Пятого февраля 1944 года в промёрзшем зале новосибирского Дома культуры на сцену вышел невысокий, сильно похудевший человек в мятом костюме. Публика замерла, потому что знала, что сейчас будет.
Иван Иванович Соллертинский, художественный руководитель эвакуированной Ленинградской филармонии, заговорил о Восьмой симфонии Шостаковича, и зал забыл о холоде. Через пять дней его не стало.
История, которую я сегодня вам расскажу о том, как один человек вместил в себя целый мир.
Впрочем, до этого было ещё далеко. Вернее, не далеко, всего каких-то семнадцать лет назад двое молодых людей договорились об обмене уроками. Один учил другого немецкому, второй первого игре на рояле. Из этой педагогической авантюры не вышло решительно ничего.
Шостакович вспоминал потом с характерной самоиронией:
«Эти уроки весьма быстро кончились, и кончились плачевно. Я не выучился немецкому языку, а Иван Иванович не выучился игре на рояле. Но зато мы стали с тех пор и до самого конца замечательной жизни Соллертинского большими друзьями».
Шёл 1927 год, Шостаковичу было двадцать, Соллертинскому двадцать четыре. Ни тот ни другой ещё не подозревали, что эта дружба станет одной из самых знаменитых в истории русской музыки.
Теперь, читатель, нам придётся отмотать плёнку ещё дальше.

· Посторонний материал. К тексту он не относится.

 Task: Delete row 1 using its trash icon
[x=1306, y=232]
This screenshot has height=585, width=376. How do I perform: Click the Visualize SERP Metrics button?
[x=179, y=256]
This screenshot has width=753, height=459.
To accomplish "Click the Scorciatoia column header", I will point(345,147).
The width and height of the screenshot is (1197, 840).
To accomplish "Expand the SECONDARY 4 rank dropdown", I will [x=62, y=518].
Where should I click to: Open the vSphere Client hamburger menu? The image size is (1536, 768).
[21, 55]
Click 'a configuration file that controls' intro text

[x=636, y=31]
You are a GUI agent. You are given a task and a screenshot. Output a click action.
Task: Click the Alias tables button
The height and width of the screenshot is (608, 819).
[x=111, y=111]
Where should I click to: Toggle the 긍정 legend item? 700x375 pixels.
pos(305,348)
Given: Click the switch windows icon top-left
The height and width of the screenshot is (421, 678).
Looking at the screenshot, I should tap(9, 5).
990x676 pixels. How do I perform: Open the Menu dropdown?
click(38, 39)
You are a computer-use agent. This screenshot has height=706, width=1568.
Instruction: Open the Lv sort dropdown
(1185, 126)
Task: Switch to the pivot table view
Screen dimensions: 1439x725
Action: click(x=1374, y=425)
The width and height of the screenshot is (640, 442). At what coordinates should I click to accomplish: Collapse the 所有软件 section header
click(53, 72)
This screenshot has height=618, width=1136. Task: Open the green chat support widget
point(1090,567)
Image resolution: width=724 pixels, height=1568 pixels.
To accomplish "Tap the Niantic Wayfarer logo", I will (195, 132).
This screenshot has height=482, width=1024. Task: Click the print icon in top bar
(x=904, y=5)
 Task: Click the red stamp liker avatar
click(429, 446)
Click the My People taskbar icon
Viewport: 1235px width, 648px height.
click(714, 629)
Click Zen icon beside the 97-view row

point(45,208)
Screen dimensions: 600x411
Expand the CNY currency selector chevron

Витебск начала XX века был городом купцов, ремесленников и военных чиновников. Третьего декабря 1902 года здесь, в семье председателя окружного суда, родился мальчик, которого назвали Иваном в честь отца.
Отец, Иван Иванович-старший, год спустя дослужился до тайного советника (чин, между прочим, третьего класса, генерал-лейтенантский, если мерить по военной табели).
В 1906-м получил сенаторскую должность, а в 1907-м его не стало. Мальчику не исполнилось и пяти.
Мать, Екатерина Иосифовна, в девичестве Бобашинская была из рода, восходившего к шляхетскому гербу Сас, оказалась вдовой с тремя малышами. Она увезла детей обратно в Витебск, поближе к своим. Денег хватало на жизнь, но не на роскошь. Мальчика определили в Витебскую гимназию, где у него обнаружились способности, которые иначе как пугающими не назовёшь.
Языки давались ему с такой лёгкостью, будто он не учил их, а вспоминал.
К восемнадцати годам молодой Соллертинский уже вращался в компании, которой мог бы позавидовать иной столичный профессор. В маленьком городке Невеле Витебской губернии (ныне Псковская область) сложился кружок интеллектуалов, которым руководил будущий знаменитый философ Михаил Бахтин, создатель теории полифонического романа.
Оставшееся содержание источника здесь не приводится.